Juande

juanderamosJULIÁN CARPINTERO | Hace sólo unos años hablar de él era hacerlo de uno de los entrenadores más cotizados de Europa. Bajo su dirección, el Sevilla vivió los mejores años de su historia, un trienio dorado con el que, más allá de los títulos, dejó la sensación de haber creado un equipo con unas premisas muy claras —crecer desde una defensa ordenada, intensidad en la medular, abrir el campo con dos extremos rápidos y profundos, contundencia arriba— y recursos para ser capaz de adaptarse al rival y competir con los grandes. Sin embargo, y a pesar de que nunca fue un gran revolucionario de la táctica, la sensación que Juande Ramos transmite a día de hoy es la de no haber evolucionado desde que abandonó el Pizjuán para coger el timón del Tottenham. Y el síntoma más claro de este estancamiento se percibe en su Málaga, un equipo tan plano como previsible que está sobreviviendo a base de chispazos. ¿Hasta cuándo?

En la mayoría de ocasiones, a los entrenadores no les hace falta inventar nada para poder alcanzar los resultados que persiguen. Básicamente, porque cada vez es más difícil y todo está en el pasado. Por eso, su principal labor está en saber trasladarlo del papel al terreno de juego con su particular sello. Quizá esa fue la gran virtud de Juande Ramos en el Sevilla, que a partir de un reconocible 4-4-2, el sistema más utilizado en el fútbol moderno, consiguió prácticamente todo lo que se propuso. Si bien es cierto que en el Málaga no tiene un lateral tan profundo como lo fue Dani Alves, un multiusos de la talla de Poulsen ni la clase de un punta como Kanouté, la realidad es que la plantilla costasoleña cuenta con piezas lo suficientemente interesantes como para variar los sistemas, intentar hacer un fútbol más ofensivo y cambiar la dinámica de un equipo que deambula por la zona media-baja después de haber ganado únicamente dos partidos.

El principal enigma del Málaga de Juande es la no utilización de las bandas.
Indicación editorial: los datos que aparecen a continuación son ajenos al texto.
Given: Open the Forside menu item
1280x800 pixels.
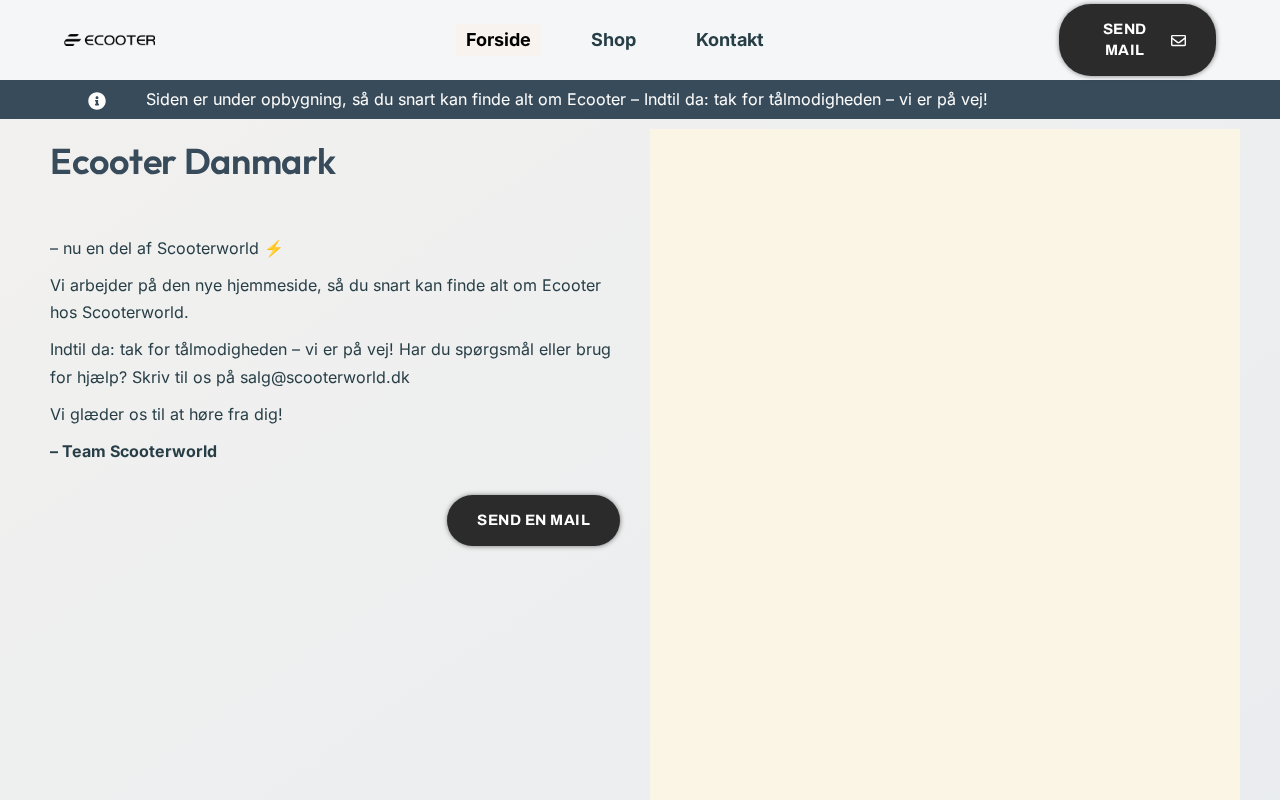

Su Sevilla sacó adelante muchos encuentros gracias a la verticalidad de Jesús Navas y a la picardía de Capel, dos puñales que, además de buscar a Luís Fabiano y a Kanouté, eran capaces de finalizar la jugada. En este sentido, el pasado verano el Málaga cerró los fichajes del sportinguista Jony y de Keko Gontán, que venía de hacer una espectacular temporada con el Eibar. Los dos son veloces, profundos, se asocian bien para buscar a los puntas y, especialmente en el caso de Keko, tienen tendencia a buscar la diagonal para probar el tiro. Los dos interiores, que fueron presentados el mismo día, parecían dos réplicas de los Navas y Capel de hace una década, pero en las últimas jornadas han desaparecido de las alineaciones de Juande pese a ser los jugadores más desequilibrantes a la hora de atacar. No se sabe muy bien por qué, pero el técnico manchego ha renunciado a ellos en un momento en el que ‘Chory’ Castro tampoco ha mejorado al equipo. En este contexto, sólo el veterano Duda —cada vez más alejado de la banda y reubicado en el medio por su edad— ayudó a que el equipo sumara en su victoria ante el Athletic.

jony

En el debe de Juande también aparecen sus dificultades para encontrarle un escudero a Camacho. El mediocentro aragonés, que a punto estuvo de ser traspasado al WBA en agosto, es el verdadero termómetro de un Málaga en el que su importancia va más allá de su poderío aéreo, su sentido táctico o su personalidad para competir. Pese a todo, Juande tampoco ha dado con la tecla a la hora de elegir su acompañante, puesto que ni Recio ni Kuzmanović han sabido dar ese plus de consistencia y Fornals, que explotó de la mano de Javi Gracia, ha estado desaparecido hasta esta última jornada. Así las cosas, el Málaga sufre a la hora de conectar con Juanpi, el hombre que le da sentido al poco caudal ofensivo de los blanquiazules, y la tendencia es que se acaben partiendo dejando al venezolano a merced su exquisita calidad.

De esta manera, con un Kameni menos inspirado que otras temporadas, un Diego Llorente inusitadamente desacertado y un Charles perdido que no encuentra el camino al gol, el Málaga de Juande ha vivido de la versatilidad de Rosales en el lateral derecho, la fortaleza de Camacho y la fantasía de Juanpi, que, al menos, han visto cómo se sumaba la movilidad de Sandro y las variantes que ofrece el joven En-Nesyri, que hasta este año pertenecía al Atlético Malagueño. Es decir, que las individualidades han mantenido al bloque cuando el modelo que implantó Gracia predicaba todo lo contrario. Pero mientras Juande siga empeñado en no explotar sus puntos fuertes a la vez que minimiza los débiles su Málaga será un equipo carente de identidad y de ideas. Y él un entrenador de otra época.